The wedding was lovely. Lots of great food, a good band and many people from the past. I hadn’t seen Roger Levine for years. He was the eldest of three boys. His middle brother married Gail, one of my closest friends from high school. She was such a good friend that when I left for college she accompanied my mother for the drive. She was dating a sailor whose ship happened to be docked in Boston. On the night before I checked into my dorm, Gail and I went out with her boyfriend and his friend, who gave me a hickey. It was the end of summer and very hot but I wore turtle necks for the first two weeks of school. Roger’s younger brother, David was my best pal. He was the guy who knew how to dance when the other boys wouldn’t. At 5’ 7” he was on the basketball team and although not the tallest, he was the spirit of the team. At 9 or 10 we cut Hebrew School to go to Dover and see friends, and at 14 he was the shoulder I cried on when my first date stood me up for a dance. David was killed in a car accident when he was 17.
There had been a snow storm and although the roads were cleared they were still icy. There were three boys in the car when it went into a spin. The other boys were fine but in 1962 no one wore seatbelts and David was thrown from the car and broke his neck.
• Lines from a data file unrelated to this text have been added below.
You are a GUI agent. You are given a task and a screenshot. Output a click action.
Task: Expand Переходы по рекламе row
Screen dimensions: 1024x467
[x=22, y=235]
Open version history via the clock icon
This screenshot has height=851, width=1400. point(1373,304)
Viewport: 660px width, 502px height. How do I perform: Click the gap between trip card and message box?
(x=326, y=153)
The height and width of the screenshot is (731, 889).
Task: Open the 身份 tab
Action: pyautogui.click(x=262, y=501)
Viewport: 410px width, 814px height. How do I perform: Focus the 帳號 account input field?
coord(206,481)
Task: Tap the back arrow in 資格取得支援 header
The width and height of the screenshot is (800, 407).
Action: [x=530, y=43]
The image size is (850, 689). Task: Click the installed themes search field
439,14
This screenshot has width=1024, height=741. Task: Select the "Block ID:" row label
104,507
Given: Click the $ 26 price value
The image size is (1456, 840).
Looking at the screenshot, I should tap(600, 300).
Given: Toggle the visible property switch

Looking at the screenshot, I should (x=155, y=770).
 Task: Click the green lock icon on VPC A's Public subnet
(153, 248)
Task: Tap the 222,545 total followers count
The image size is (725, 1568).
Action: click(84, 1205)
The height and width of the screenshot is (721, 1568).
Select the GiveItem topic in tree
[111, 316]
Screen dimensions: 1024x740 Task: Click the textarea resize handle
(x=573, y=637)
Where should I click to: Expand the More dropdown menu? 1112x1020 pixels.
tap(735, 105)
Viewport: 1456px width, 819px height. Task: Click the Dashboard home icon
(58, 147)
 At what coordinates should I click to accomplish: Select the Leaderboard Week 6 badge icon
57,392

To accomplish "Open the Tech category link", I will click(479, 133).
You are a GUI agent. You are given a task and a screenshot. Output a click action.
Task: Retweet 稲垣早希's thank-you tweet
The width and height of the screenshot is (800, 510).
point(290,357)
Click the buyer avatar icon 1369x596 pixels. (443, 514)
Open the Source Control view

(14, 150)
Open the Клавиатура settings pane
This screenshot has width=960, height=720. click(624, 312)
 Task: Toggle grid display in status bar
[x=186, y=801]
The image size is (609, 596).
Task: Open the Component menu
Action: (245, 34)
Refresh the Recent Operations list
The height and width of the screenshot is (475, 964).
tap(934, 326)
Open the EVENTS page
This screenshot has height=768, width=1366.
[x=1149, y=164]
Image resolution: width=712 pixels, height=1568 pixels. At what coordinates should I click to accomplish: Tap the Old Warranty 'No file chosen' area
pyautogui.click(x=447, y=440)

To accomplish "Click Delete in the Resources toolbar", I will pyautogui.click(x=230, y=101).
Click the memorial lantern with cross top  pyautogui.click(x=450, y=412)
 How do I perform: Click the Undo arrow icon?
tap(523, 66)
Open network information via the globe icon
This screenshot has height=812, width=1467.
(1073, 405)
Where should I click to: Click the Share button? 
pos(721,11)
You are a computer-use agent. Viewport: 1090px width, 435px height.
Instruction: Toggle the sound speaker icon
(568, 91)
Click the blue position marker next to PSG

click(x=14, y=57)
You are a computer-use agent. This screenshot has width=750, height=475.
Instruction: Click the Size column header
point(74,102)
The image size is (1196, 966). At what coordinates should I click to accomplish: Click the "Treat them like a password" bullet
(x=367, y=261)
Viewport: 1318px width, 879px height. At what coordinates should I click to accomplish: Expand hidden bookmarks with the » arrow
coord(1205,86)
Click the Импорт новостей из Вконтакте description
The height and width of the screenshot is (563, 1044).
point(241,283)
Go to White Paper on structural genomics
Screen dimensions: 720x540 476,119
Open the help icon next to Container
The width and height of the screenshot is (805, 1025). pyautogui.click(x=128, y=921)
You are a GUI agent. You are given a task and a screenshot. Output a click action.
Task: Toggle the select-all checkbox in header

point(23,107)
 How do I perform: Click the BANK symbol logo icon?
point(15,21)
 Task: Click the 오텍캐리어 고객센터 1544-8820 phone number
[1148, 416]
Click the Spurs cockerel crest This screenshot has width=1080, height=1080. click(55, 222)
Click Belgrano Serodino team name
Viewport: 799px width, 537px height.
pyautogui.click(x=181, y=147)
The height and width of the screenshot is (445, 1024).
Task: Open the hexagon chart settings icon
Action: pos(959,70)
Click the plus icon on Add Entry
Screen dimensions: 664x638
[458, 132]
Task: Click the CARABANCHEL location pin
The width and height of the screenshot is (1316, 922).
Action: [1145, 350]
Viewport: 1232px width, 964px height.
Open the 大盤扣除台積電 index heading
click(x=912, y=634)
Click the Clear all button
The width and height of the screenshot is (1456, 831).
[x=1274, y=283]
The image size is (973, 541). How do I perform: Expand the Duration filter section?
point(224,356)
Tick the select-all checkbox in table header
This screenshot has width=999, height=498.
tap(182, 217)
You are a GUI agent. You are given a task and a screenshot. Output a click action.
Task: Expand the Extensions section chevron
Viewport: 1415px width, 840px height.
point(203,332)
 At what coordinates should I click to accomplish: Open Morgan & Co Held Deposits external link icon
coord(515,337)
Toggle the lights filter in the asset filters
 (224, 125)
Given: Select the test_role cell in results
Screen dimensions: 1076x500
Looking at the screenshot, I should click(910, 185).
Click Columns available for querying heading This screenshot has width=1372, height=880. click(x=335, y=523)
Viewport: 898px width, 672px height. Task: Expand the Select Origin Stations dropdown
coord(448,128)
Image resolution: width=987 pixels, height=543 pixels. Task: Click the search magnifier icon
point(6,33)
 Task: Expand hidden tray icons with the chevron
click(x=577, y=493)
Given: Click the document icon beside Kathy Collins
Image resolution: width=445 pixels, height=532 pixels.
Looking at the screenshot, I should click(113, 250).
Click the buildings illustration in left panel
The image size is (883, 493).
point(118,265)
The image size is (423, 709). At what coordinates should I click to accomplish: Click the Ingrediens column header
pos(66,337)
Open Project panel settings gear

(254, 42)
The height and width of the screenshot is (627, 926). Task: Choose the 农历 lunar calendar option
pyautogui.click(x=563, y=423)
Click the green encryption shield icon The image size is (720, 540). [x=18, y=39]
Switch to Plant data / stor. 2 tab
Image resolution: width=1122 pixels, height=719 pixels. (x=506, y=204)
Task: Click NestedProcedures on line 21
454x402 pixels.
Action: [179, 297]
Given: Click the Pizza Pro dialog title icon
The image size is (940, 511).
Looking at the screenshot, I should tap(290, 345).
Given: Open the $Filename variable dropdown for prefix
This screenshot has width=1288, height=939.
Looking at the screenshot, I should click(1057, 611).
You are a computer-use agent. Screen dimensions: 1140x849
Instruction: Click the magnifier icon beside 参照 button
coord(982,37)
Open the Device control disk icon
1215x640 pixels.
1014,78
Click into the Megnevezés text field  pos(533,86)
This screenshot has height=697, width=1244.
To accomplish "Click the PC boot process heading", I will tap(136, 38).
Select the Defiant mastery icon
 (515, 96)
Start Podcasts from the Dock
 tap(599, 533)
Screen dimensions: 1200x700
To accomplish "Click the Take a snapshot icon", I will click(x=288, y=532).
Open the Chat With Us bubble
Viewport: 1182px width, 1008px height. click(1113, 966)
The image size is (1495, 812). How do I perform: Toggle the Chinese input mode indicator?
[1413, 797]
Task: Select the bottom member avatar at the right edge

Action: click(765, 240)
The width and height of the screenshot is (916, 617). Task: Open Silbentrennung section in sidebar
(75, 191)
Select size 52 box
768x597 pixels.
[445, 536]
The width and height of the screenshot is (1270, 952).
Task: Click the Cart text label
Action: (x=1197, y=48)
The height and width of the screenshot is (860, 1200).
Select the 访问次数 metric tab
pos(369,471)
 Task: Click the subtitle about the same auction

I was in Madison, Wisconsin with Tina when I got the call. I don’t remember how his girlfriend Joyce, (then and now still one of my dearest friends), broke the news but I was devastated. When you are a teenager there are always difficult times but you never think you or your friends are going to die. At least we didn’t. We thought we would all live forever. That’s why we drank and drove, made other reckless decisions, and often did incredibly stupid things. But David died. I didn’t breathe for the rest of the time I was in Wisconsin. There was a great deal of crying and some sharing of memories, and of course there was the drama about sharing the tragedy with strangers, but I couldn’t take a deep breath. When I flew home my friends picked me up and we went directly to the cemetery.

Since David had only been dead for a week, there was no grave marking. My pals had an idea about where to go but it never occurred to us to ask anyone about the location of the grave. We were all still raw from the loss and simply couldn’t ask for David Levine’s grave. How could David have a grave? We wandered around for about 20 minutes and then found what appeared to be a recently dug pile of dirt that we figured must be David’s. We stood in front of it but didn’t know what to do. Should we pray? Should we cry? Should we throw ourselves on to the dirt and scream about the injustice? That’s what I wanted to do, but instead we just stood there until Ronnie suggested it was time to go. We drove away feeling the extraordinary pain of teenage loss. I went back once after they erected a headstone. It seemed such a lonely place for such a social full-of-life person, who was always surrounded by a million friends. But David is still in my heart and I think about him every time I hear a song we danced to or on Yom Kippur when I include him in my prayers for those people closest to you who have died.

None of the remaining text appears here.